Pfizer e Moderna vaccini covid

 

L’assunzione di più vaccini a base di mRNA può finire per aumentare i livelli di un anticorpo specifico che è collegato a una ridotta capacità del sistema immunitario e a “scarsi risultati clinici di COVID-19”, secondo una recente ricerca.

Lo studio preprint, pubblicato su MedRxiv il 18 gennaio, ha esaminato gli effetti dei vaccini COVID-19 mRNA di Moderna e Pfizer e delle iniezioni di COVID-19 di Novavax sui livelli di anticorpi IgG4 nel corpo umano. (Su questo blog delgi anticporti IgG4 ne abbiamo parlato più volte, leggi qui, ndr)
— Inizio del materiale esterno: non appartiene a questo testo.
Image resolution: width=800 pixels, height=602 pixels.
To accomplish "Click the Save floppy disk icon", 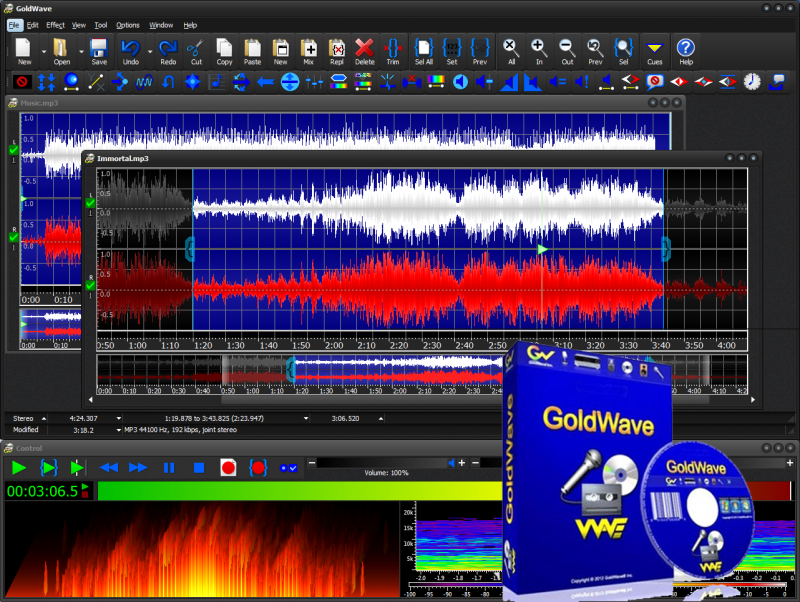I will click(99, 49).
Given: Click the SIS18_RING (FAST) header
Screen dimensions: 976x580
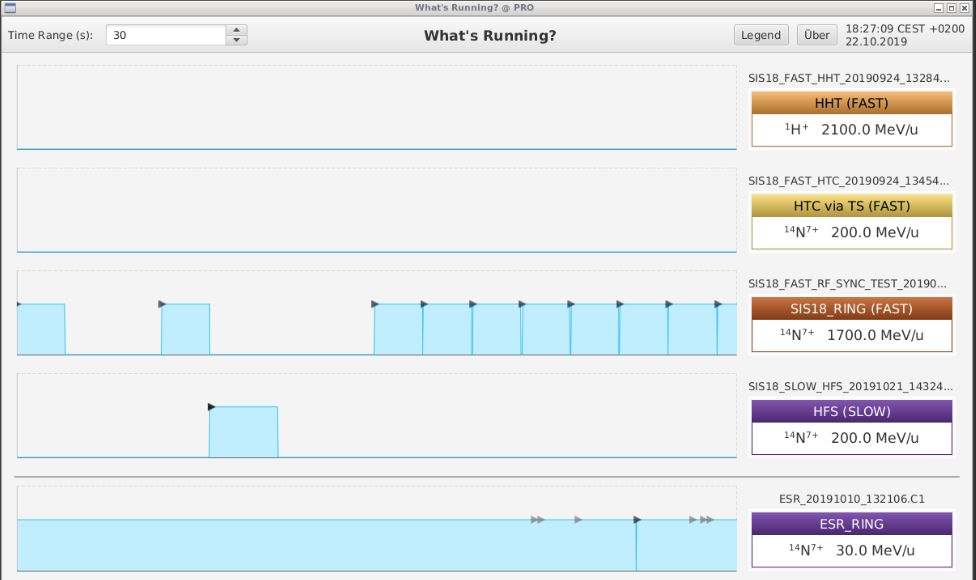Looking at the screenshot, I should 851,309.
Le IgG4 sono una sottoclasse di anticorpi dell’immunoglobulina G (IgG), proteine rilasciate dal sistema immunitario per combattere le sostanze estranee. Esistono quattro sottoclassi di anticorpi IgG: IgG1, IgG2, IgG3 e IgG4. Di queste, le IgG4 sono le meno diffuse e rappresentano circa lo 0-5% delle IgG totali.

Lo studio afferma che la vaccinazione ripetuta con mRNA COVID-19 “è stata associata a un aumento della percentuale di IgG4” che potrebbe limitare la capacità dell’organismo di contrastare l’infezione.
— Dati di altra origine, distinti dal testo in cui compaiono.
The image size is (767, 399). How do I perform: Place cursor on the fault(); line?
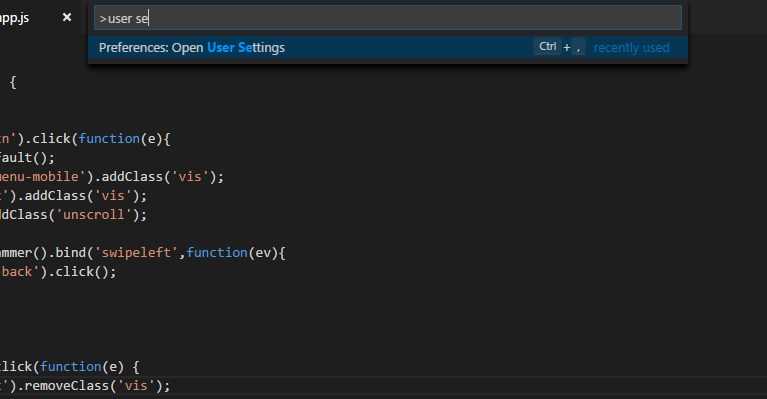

“In seguito a ripetute vaccinazioni con mRNA, è stato osservato un aumento delle IgG4 dallo 0,04% del totale delle IgG specifiche per la spike di SARS-CoV-2 dopo due dosi al 19,27% dopo tre dosi”.
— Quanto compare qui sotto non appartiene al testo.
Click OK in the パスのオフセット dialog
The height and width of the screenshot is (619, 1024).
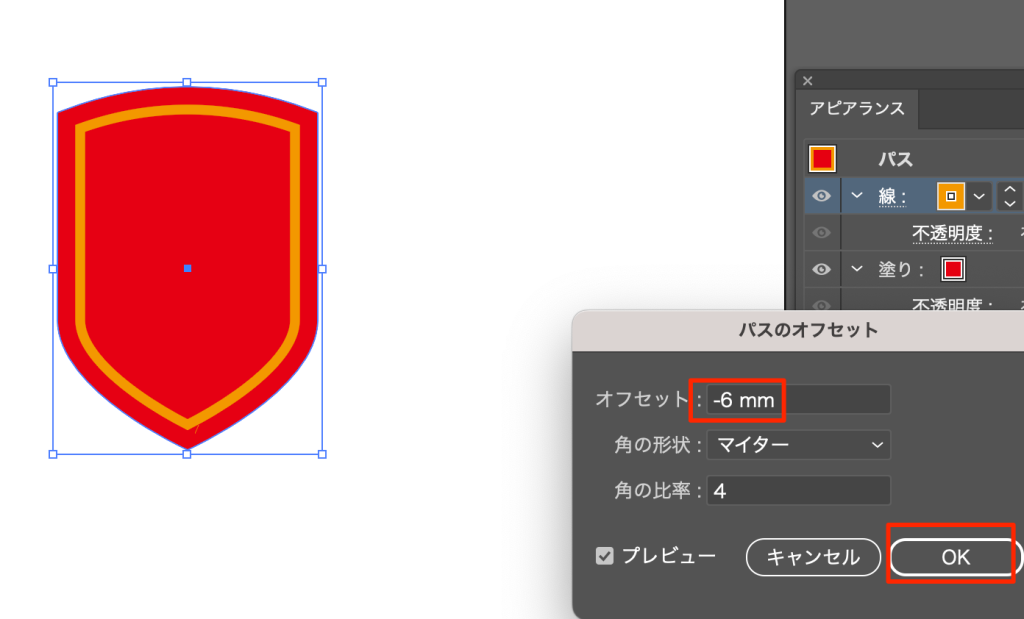[x=955, y=557]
“L’aumento delle concentrazioni di IgG4 è stato associato all’immunosoppressione e agli esiti clinici sfavorevoli della COVID-19 e, sebbene sia generalmente considerato antinfiammatorio, può contribuire ad alcuni disturbi autoimmuni e a malattie infiammatorie legate alle IgG4”, hanno dichiarato i ricercatori.

Lo studio ha preso in esame tre gruppi di individui. Il primo gruppo ha ricevuto tre dosi di vaccino a base di mRNA di Moderna, mentre il secondo ha ricevuto le iniezioni di mRNA di Pfizer. Entrambi hanno ricevuto anche il vaccino COVID-19 di Novavax come quarta dose. Il terzo gruppo ha ricevuto quattro dosi di Novavax.

Il vaccino COVID-19 di Novavax è diverso da quelli di Moderna e Pfizer perché non è un mRNA. Novavax è invece un vaccino a subunità proteica che contiene proteine spike.

Contiene anche un ingrediente chiamato adiuvante che aiuta il sistema immunitario a rispondere alle proteine spike. Poiché il sistema immunitario è addestrato a rispondere alla proteina spike, è in grado di reagire rapidamente quando una persona viene infettata da COVID-19.

Al contrario, i vaccini a base di mRNA insegnano alle cellule dell’organismo a produrre la proteina spike che scatena la risposta immunitaria e infine gli anticorpi.

Mentre le vaccinazioni ripetute con mRNA hanno innescato “livelli di IgG4 anti-S molto più elevati (>75 volte)”, l’iniezione del vaccino Novavax “non sembra indurre aumenti notevoli di IgG4, anche dopo esposizioni multiple”.
Invece, il Novavax “ha determinato un aumento proporzionale delle IgG3, forse la sottoclasse di anticorpi neutralizzanti la SARS-CoV-2 più potente”.

Lo studio ha rilevato che i livelli di IgG3 anti-proteina spike erano “marcatamente più alti (>10 volte)” dopo tre o quattro dosi di vaccino Novavax.

I ricercatori hanno sottolineato l’importanza delle IgG3 citando un’analisi secondo la quale le IgG3 e un altro anticorpo chiamato IgM costituivano solo il 12% della massa immunoglobulinica totale, ma rappresentavano “circa l’80% dell’attività neutralizzante totale del SARS-CoV-2 vivo”.